Source records
* * *
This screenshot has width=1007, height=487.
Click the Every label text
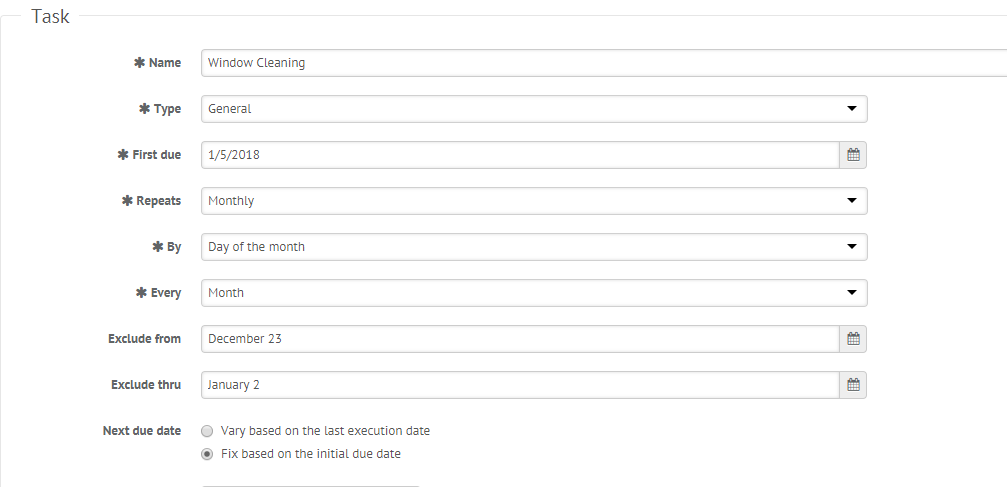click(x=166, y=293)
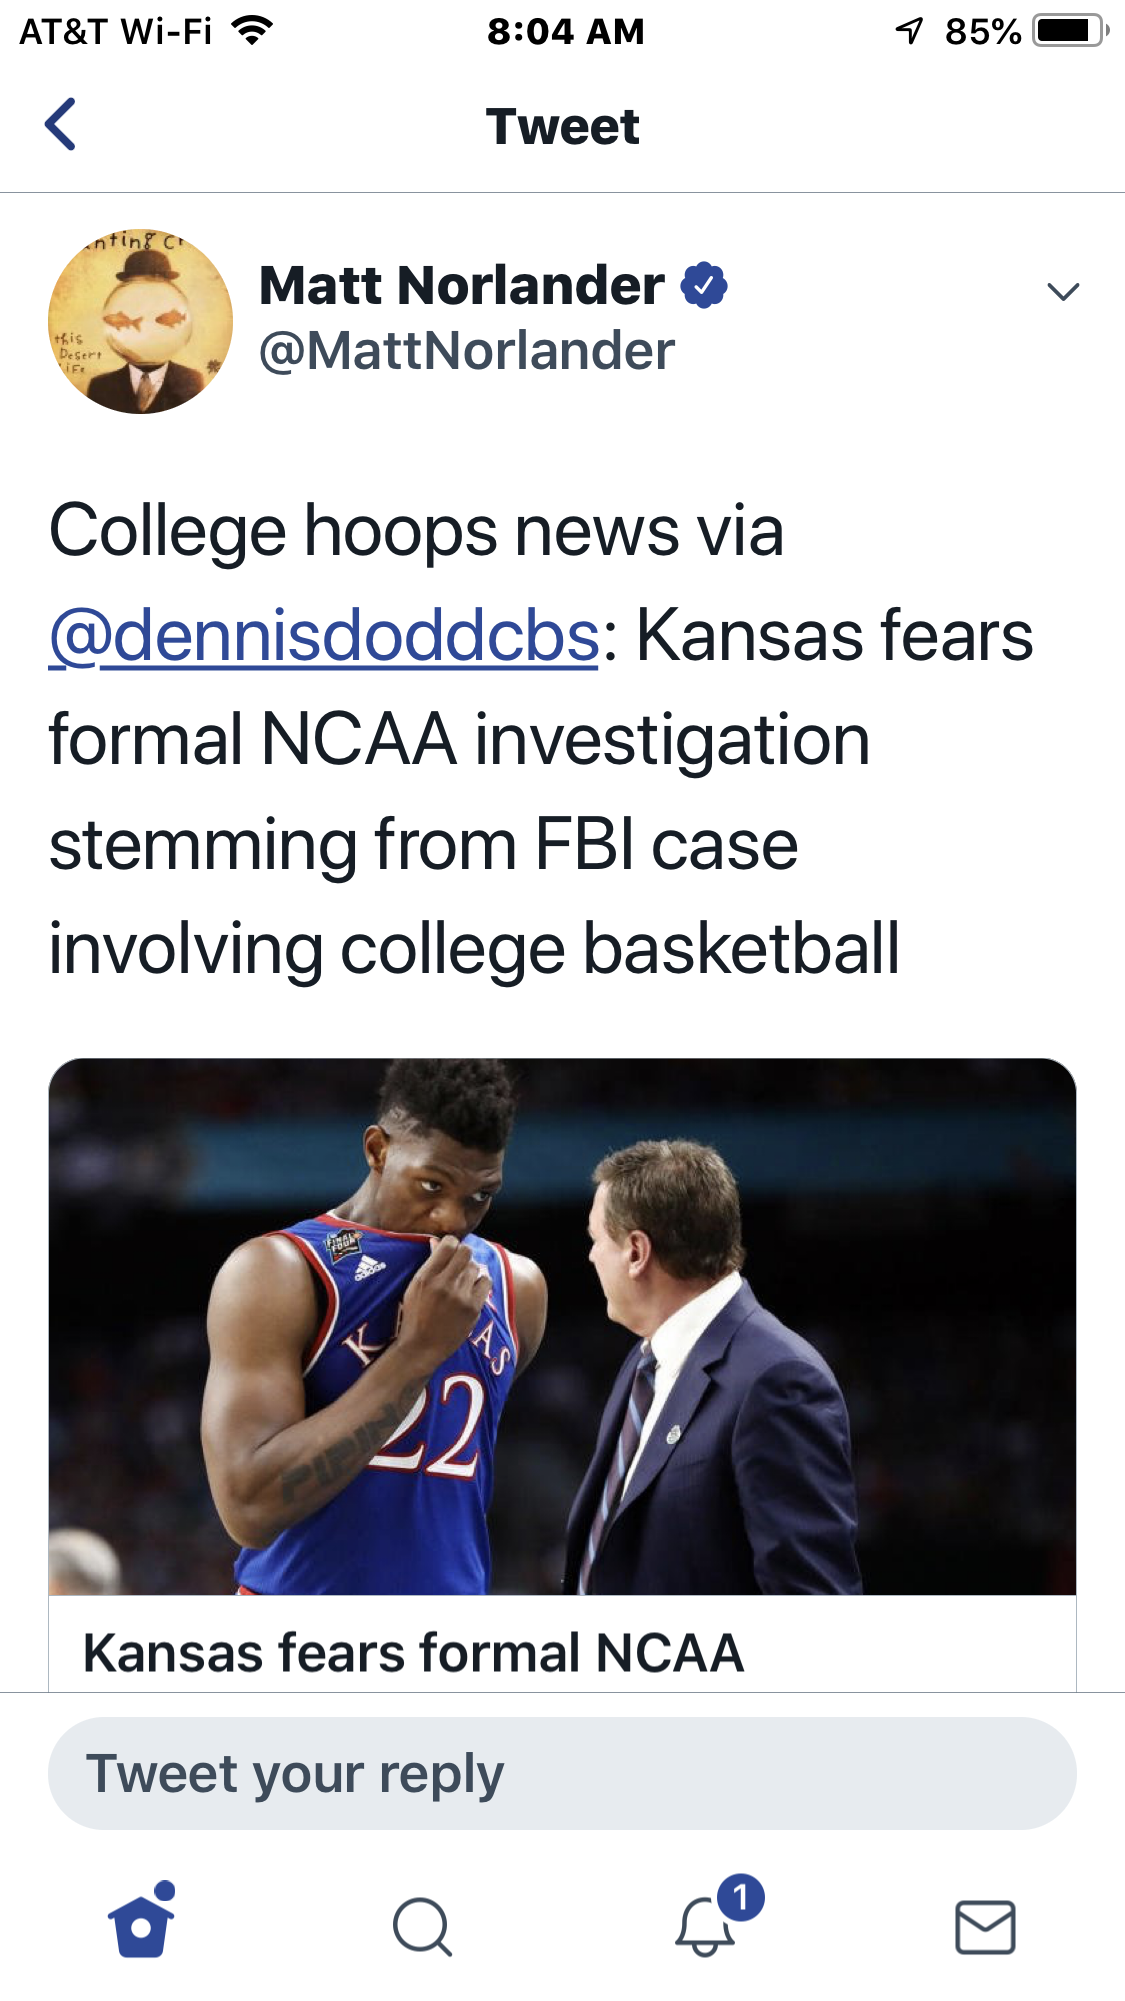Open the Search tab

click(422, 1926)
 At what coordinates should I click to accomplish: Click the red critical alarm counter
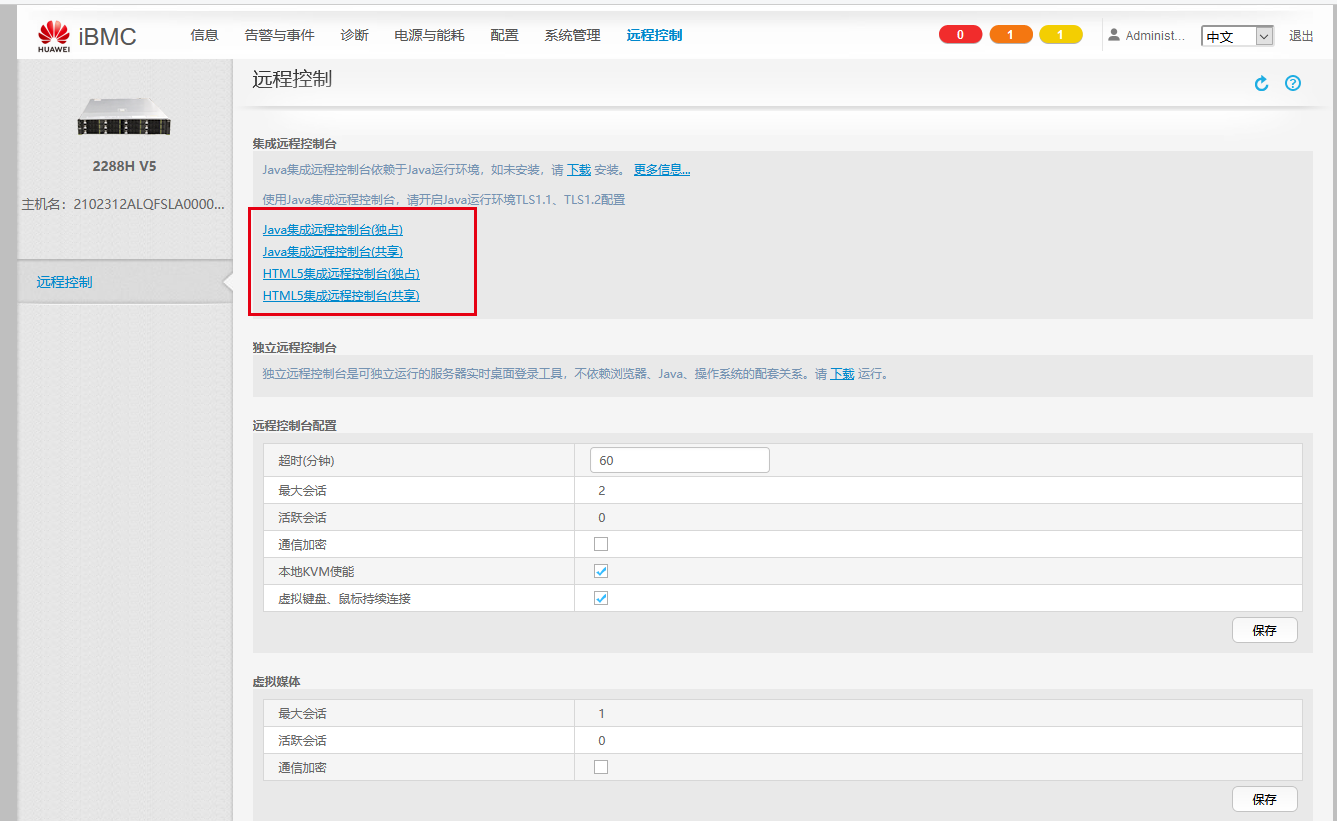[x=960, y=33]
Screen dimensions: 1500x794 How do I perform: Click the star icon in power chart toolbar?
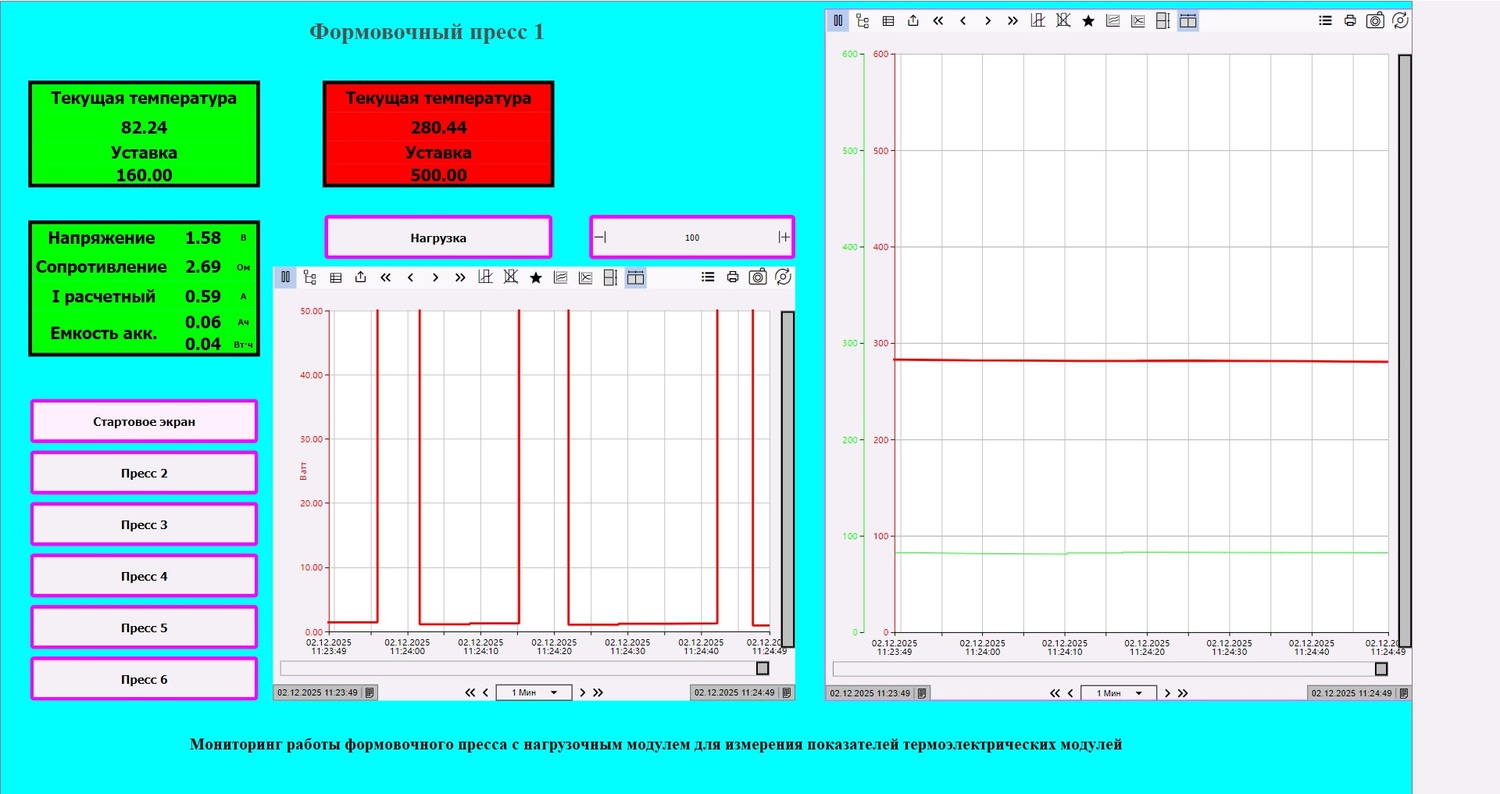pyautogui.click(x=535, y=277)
* * *
### WORK ORDER
Starting at the line that holds "Click the Every label text", retype every line through the end of the data, both ends included. Pictures stay out of the copy.

### RESPONSE TO THE TASK
Click the Every label text
click(x=166, y=293)
Open the Search tab

click(422, 1926)
 At what coordinates should I click to accomplish: Click the red critical alarm counter
[x=960, y=33]
Screen dimensions: 1500x794 How do I perform: Click the star icon in power chart toolbar?
pyautogui.click(x=535, y=277)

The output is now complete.